**TASK DIRECTIONS**
Could you output every record below exactly as it appears?

◆ ◆ ◆ ◆ ◆ ◆ ◆

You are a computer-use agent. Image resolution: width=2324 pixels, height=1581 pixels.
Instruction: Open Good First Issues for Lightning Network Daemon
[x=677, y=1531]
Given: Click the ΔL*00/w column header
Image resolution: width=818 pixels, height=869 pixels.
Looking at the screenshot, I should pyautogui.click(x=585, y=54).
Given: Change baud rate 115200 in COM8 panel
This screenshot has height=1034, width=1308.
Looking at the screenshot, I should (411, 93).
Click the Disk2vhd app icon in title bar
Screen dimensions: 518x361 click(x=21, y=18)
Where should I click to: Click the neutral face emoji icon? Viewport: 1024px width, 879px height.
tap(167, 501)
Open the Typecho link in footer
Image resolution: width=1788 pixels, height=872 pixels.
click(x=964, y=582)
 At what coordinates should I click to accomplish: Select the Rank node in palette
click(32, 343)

◆ ◆ ◆ ◆ ◆ ◆ ◆

**TASK RESULT**
You are a computer-use agent. Image resolution: width=2324 pixels, height=1581 pixels.
Instruction: Open Good First Issues for Lightning Network Daemon
[x=677, y=1531]
Given: Click the ΔL*00/w column header
Image resolution: width=818 pixels, height=869 pixels.
Looking at the screenshot, I should pyautogui.click(x=585, y=54).
Given: Change baud rate 115200 in COM8 panel
This screenshot has height=1034, width=1308.
Looking at the screenshot, I should (411, 93).
Click the Disk2vhd app icon in title bar
Screen dimensions: 518x361 click(x=21, y=18)
Where should I click to: Click the neutral face emoji icon? Viewport: 1024px width, 879px height.
tap(167, 501)
Open the Typecho link in footer
Image resolution: width=1788 pixels, height=872 pixels.
click(x=964, y=582)
 At what coordinates should I click to accomplish: Select the Rank node in palette
click(32, 343)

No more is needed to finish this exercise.